Start of Records provided

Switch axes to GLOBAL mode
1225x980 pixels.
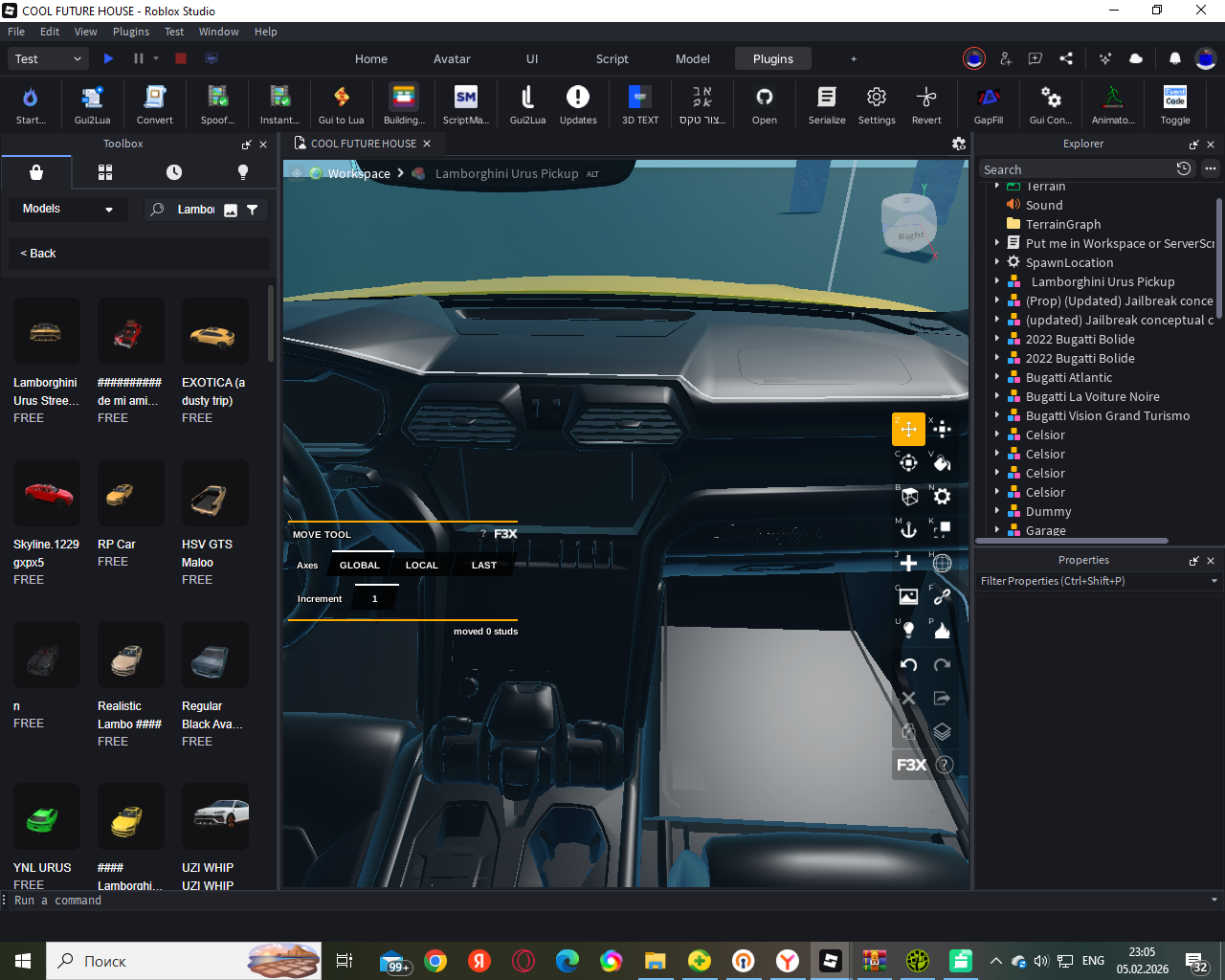(360, 566)
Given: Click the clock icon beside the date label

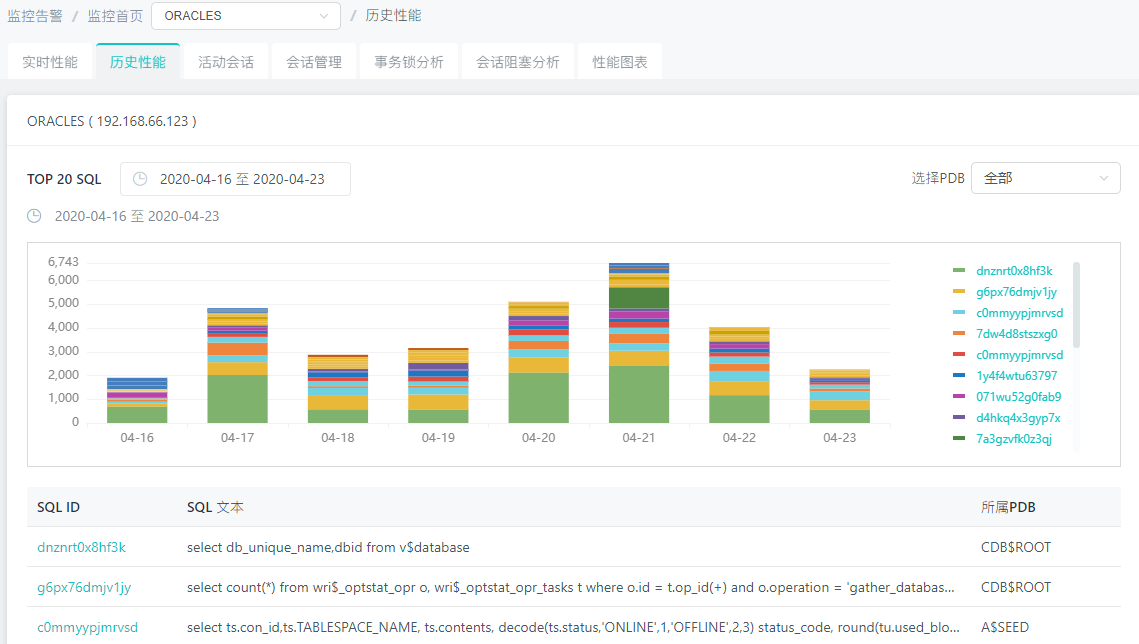Looking at the screenshot, I should pyautogui.click(x=34, y=216).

End of Records provided

* [Exercise directions]:
Once the pictures are set aside, please output all the data word for word.

* [Written solution]:
Switch axes to GLOBAL mode
1225x980 pixels.
(360, 566)
Given: Click the clock icon beside the date label

Looking at the screenshot, I should pyautogui.click(x=34, y=216).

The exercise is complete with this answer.